In 1907, access to the Pacific Electric Railroad Co. brought the Red Car to Glendora and provided a link to downtown Los Angeles.
Four years later, in 1911, Glendora incorporated. Although the population remained fairly small, at just 700 residents, Glendora found its place on the map.
Today, the community of 51,000 is experiencing a development boom again thanks to the extension of the Metro Gold Line. As the city waits for funding and construction of a station in the heart of Glendora Village, it is taking steps to beef up housing options with the addition of several townhouse and apartment projects along the Gold Line and Route 66 corridor.
Jeff Kugel, director of planning for Glendora, said the city has been looking at developing the land along the future light-rail stop for more than a decade. He said it took awhile for the economy to improve enough, though, before developers started to solicit the city with housing plans.
“At one time, Glendora was the edge of the world,” Kugel said. “Now, with the growth of Southern California, we’re centrally located.
“The job base is not just in L.A. anymore. There are a lot more jobs within the San Gabriel Valley, and there are a lot of jobs in Orange County. We’re well-located for people to reasonably get to those areas.”
Tom Gutieras, senior director of development for AvalonBay Communities, said Glendora was in need of new apartment housing for young professionals, couples and small families.
“We feel that Glendora is an underserved market,” Guiteras said. “There aren’t many apartment homes that have been built in the last decade or more. We really saw an opportunity to provide residents with upgraded apartment housing.”
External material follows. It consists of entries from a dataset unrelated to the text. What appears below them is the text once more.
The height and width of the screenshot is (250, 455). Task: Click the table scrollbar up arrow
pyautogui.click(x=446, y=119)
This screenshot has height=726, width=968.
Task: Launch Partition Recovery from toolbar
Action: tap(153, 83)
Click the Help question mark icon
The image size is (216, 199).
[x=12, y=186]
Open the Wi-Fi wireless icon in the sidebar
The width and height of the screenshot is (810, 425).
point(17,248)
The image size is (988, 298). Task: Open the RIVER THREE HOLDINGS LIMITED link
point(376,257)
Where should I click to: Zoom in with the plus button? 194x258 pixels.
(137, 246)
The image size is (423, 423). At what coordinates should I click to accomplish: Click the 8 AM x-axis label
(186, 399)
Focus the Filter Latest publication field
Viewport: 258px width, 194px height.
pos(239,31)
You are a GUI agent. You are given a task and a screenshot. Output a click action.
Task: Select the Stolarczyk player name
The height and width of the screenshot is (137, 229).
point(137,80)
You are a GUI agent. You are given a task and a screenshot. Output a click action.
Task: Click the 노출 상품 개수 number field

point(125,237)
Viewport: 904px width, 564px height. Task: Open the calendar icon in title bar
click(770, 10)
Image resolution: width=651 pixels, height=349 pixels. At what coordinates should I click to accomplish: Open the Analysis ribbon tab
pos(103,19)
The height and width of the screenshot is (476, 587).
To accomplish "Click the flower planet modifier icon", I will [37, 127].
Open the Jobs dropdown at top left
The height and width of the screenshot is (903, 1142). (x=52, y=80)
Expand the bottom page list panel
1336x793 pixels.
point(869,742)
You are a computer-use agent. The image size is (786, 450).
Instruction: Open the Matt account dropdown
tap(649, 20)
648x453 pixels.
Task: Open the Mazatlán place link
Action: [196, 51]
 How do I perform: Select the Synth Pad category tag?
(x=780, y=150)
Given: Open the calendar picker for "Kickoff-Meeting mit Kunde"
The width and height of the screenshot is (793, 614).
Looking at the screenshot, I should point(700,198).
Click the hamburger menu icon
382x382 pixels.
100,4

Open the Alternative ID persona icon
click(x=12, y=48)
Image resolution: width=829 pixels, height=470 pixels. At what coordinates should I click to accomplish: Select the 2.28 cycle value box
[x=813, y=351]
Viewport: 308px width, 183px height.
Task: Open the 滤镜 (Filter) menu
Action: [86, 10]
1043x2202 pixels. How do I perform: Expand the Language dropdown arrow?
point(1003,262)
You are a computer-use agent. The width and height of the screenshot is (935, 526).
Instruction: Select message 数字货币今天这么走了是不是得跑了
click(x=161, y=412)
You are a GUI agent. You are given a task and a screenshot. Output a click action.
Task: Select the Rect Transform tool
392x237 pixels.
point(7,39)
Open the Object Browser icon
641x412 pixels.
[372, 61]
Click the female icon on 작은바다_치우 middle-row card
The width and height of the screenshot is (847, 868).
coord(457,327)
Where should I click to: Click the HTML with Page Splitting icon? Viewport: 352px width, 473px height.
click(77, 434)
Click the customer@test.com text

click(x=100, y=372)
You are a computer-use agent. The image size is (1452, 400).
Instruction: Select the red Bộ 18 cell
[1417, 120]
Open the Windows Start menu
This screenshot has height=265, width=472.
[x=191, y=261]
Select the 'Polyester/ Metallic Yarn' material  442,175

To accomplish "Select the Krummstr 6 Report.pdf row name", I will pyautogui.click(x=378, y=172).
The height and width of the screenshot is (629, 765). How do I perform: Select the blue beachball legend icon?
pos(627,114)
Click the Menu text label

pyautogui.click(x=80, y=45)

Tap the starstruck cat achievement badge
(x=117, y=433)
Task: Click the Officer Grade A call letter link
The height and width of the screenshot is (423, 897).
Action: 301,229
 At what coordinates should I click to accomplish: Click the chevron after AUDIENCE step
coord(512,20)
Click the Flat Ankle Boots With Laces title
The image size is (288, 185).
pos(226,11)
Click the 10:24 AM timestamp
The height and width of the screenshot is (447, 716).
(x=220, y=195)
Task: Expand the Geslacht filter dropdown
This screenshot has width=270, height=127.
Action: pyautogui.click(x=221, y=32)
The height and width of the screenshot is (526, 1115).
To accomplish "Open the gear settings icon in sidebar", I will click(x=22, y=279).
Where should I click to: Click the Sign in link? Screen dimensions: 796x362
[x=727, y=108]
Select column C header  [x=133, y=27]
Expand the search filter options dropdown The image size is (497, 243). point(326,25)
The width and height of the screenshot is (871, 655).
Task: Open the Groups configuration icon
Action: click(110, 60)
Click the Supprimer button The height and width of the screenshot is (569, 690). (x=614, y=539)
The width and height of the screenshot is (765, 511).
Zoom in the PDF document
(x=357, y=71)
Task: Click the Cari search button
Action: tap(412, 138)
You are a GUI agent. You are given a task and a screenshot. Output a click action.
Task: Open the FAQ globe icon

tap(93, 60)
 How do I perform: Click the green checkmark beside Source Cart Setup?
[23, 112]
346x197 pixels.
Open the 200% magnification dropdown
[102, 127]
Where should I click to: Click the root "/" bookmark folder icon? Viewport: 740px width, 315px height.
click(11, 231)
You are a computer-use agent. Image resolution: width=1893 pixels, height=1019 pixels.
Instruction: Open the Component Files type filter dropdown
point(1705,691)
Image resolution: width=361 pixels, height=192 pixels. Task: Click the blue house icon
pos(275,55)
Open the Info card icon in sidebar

Higher-density housing near the future Gold Line station should encourage light-rail ridership and reduce car trips and traffic in the city, Guiteras said.
“We have to plan for growth, and we have to do it in the best way that we can to accommodate all of the concerns of our community,” Kugel said. “We’re mostly single-family homes, but we want to have people be able to take the light rail. We want to make sure everybody has enough water. It’s a difficult thing to manage.”
While the future Gold Line station creates a good location for incoming residents, Kugel said it’s also important for Glendora to provide housing that is affordable for younger professionals, couples and first-time homebuyers.
“Most of the land in Glendora is actually utilized for single-family developments,” he said. “In the long run, that will not change. For people who are younger and wanting to be a first-time homebuyer, these projects provide an option. What was once an affordable $14,000 single family home in 1962 is now a family’s second or third home because it’s $600,000.”
At City Council and Planning Commission meetings, some residents have said they are concerned about the changing landscapes and potential increased population and traffic.
“People are always concerned about growth and change,” Kugel said. “You always hear ‘This is not the Glendora that I moved to in 1970.’ And it’s not.
“It’s not a realistic plan for a large majority of cities to say, ‘We’re just not going to develop or build anymore. We’re not going to allow that to occur in our community. We’re done.’ I think that ignores the fact that the population will continue to grow.”